» **Your objective**
Start at the line with "You are a computer-use agent. Screen" in the records below, stop at the line with "You are a computer-use agent. This", and return every line in that span exactly, the two end lines included.

» **Source data**
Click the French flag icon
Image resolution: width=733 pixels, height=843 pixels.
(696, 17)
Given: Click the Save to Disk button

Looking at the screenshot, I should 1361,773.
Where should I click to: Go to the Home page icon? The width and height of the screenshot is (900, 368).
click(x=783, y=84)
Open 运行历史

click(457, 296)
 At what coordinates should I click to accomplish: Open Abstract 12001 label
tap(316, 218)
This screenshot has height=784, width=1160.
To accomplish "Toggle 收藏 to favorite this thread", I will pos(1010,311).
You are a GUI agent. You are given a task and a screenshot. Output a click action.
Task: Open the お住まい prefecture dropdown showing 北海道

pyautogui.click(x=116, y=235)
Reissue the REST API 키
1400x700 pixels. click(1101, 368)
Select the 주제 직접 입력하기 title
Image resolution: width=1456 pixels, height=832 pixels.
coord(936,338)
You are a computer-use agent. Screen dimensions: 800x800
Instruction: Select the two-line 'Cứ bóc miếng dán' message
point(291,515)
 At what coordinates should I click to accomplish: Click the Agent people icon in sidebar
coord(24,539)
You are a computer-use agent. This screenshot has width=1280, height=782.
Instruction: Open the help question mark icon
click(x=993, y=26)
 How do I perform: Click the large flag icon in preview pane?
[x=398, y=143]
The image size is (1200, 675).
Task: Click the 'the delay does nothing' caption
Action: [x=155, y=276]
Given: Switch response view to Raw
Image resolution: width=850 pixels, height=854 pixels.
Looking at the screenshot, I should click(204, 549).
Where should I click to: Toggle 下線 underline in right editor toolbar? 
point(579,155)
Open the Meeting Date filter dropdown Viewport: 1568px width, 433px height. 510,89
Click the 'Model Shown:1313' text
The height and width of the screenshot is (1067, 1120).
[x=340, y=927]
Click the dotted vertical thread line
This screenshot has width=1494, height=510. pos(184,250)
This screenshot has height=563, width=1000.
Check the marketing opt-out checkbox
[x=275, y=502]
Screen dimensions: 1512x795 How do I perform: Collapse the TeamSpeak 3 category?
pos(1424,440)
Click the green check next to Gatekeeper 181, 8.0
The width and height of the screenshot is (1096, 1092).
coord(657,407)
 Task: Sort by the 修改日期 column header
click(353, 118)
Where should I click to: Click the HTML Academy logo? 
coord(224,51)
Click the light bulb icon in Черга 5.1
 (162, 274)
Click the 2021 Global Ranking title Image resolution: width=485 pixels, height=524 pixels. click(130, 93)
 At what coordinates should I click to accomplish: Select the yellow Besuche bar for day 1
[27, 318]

» **Output for this task**
You are a computer-use agent. Screen dimensions: 800x800
Instruction: Select the two-line 'Cứ bóc miếng dán' message
point(291,515)
 At what coordinates should I click to accomplish: Click the Agent people icon in sidebar
coord(24,539)
You are a computer-use agent. This screenshot has width=1280, height=782.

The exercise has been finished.